My Aurifil thread collections: these are all 50 weight cotton in colors, neutrals or variegated. When piecing with colorful fabrics, I like to use colorful thread that will blend in so I don’t see the thread peeking out from the seams.

Aurifil Thread by Christa Watson

Click here to get my Aurifil thread kits – 12 large spools of premium 50 weight cotton.

I will usually piece with 1 spool of colorful thread, and then quilt with another 1-2 colors so that I can make sure I have enough for the whole project. The nice thing about using cotton for piecing AND quilting is that I can use up any leftover bobbins when making my next quilt!

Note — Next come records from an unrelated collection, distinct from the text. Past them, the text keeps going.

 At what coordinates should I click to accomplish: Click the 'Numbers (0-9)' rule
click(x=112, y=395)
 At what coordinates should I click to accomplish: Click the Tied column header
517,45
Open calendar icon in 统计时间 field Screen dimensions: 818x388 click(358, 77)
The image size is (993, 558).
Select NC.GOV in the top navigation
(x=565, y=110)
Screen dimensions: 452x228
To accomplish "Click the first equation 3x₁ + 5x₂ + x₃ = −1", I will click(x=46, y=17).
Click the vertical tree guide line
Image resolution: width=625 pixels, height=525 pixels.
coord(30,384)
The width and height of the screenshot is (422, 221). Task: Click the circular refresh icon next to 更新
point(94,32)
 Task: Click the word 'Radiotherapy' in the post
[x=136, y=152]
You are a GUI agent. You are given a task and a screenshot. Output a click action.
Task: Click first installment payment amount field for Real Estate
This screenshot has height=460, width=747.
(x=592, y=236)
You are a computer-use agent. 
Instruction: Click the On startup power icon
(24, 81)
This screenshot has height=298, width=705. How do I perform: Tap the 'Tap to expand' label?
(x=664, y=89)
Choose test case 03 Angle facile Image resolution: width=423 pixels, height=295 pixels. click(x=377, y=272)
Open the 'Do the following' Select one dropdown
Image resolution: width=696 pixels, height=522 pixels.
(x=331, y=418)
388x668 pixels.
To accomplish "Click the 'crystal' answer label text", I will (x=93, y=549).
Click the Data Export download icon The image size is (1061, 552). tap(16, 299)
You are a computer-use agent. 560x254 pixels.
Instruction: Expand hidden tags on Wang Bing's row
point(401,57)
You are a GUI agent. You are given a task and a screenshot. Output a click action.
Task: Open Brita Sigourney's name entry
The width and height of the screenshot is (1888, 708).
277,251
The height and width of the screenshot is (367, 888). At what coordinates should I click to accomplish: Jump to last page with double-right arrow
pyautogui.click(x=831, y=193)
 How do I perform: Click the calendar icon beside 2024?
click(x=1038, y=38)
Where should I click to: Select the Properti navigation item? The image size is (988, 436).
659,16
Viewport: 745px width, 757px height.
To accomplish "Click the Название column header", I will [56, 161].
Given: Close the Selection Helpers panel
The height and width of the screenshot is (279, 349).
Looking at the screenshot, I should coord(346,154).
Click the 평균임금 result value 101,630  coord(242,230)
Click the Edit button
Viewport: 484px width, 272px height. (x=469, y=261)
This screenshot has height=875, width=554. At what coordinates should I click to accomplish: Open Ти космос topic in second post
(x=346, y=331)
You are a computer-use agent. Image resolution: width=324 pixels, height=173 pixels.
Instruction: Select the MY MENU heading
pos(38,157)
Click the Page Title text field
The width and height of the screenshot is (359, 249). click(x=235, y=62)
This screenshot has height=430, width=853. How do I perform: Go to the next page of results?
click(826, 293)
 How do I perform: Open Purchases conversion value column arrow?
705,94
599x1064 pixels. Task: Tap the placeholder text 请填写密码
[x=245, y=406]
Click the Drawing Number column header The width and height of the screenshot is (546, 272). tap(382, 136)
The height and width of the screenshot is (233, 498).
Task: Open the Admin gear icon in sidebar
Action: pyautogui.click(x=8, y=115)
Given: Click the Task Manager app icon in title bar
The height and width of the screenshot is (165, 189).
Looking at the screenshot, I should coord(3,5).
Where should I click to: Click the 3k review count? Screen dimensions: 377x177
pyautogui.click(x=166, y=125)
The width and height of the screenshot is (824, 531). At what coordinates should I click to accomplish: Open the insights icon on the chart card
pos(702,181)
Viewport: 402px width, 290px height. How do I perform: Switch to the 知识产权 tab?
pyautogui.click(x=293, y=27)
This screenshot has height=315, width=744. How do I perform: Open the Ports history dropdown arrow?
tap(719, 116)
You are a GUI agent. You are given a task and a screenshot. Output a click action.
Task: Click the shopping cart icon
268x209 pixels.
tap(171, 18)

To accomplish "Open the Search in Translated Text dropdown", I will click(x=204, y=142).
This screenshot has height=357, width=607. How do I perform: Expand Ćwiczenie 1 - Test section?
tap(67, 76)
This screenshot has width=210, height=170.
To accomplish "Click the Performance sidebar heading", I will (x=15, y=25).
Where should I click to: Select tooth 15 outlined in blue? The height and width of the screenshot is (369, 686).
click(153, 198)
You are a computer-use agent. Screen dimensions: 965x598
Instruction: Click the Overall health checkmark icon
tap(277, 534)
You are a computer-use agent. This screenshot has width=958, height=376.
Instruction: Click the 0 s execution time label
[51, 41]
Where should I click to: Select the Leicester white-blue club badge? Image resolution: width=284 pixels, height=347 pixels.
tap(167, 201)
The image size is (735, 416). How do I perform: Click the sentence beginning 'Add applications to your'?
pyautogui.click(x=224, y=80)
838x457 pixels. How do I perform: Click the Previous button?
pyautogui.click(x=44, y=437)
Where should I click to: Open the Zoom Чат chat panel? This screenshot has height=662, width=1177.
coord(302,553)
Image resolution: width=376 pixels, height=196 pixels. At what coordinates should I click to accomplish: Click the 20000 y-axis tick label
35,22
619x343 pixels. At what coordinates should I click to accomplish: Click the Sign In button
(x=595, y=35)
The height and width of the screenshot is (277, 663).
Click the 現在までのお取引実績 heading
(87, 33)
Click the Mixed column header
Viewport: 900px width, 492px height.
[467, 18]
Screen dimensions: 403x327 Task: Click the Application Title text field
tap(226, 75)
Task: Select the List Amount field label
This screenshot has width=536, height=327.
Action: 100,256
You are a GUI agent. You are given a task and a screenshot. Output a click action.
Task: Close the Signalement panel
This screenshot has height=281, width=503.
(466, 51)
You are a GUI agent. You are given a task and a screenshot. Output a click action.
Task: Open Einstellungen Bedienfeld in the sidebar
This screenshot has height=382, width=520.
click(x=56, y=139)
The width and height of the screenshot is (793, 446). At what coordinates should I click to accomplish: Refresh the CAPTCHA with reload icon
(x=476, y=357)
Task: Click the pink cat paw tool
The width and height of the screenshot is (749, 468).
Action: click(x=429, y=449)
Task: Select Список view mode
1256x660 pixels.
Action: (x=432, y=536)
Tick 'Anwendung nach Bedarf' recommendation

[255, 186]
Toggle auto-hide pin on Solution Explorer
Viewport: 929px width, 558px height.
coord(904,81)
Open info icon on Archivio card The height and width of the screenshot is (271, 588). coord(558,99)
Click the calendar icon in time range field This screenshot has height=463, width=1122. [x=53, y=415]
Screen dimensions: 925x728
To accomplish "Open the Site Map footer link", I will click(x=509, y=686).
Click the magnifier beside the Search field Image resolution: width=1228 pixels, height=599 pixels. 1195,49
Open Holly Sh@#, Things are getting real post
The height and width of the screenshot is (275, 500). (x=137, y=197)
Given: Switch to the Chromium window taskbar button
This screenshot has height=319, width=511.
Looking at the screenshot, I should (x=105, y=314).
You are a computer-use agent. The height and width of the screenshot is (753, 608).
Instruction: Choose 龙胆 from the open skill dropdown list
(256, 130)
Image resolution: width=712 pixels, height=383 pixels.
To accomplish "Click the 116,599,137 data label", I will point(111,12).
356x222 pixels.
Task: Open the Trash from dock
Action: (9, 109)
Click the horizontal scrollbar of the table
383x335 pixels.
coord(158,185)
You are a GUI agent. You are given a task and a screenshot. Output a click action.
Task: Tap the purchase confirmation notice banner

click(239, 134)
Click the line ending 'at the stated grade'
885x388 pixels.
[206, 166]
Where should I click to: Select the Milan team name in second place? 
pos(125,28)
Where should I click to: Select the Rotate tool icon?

Gather Your Materials and show off your pretties!

I know that not all of you follow me in all the places, but if you are on Facebook or Instagram, I’d love to see your progress and what fabrics you are using. Use the hashtag #piecedprimrosequilt on instagram, or share pics in my Facebook group ChristaQuilts. If you are the blogging sort, you can include a link to your blog in the comments, and of course you can always email me your pics, too. I love to see it all.

Pieced Primrose Pattern

Feel free to use the yardage requirements as given in the pattern above, or bust your stash and use up a ton of scraps in similar colors. Remember – just because the pattern calls for one blue or pink, that doesn’t mean you can’t use 20 – right??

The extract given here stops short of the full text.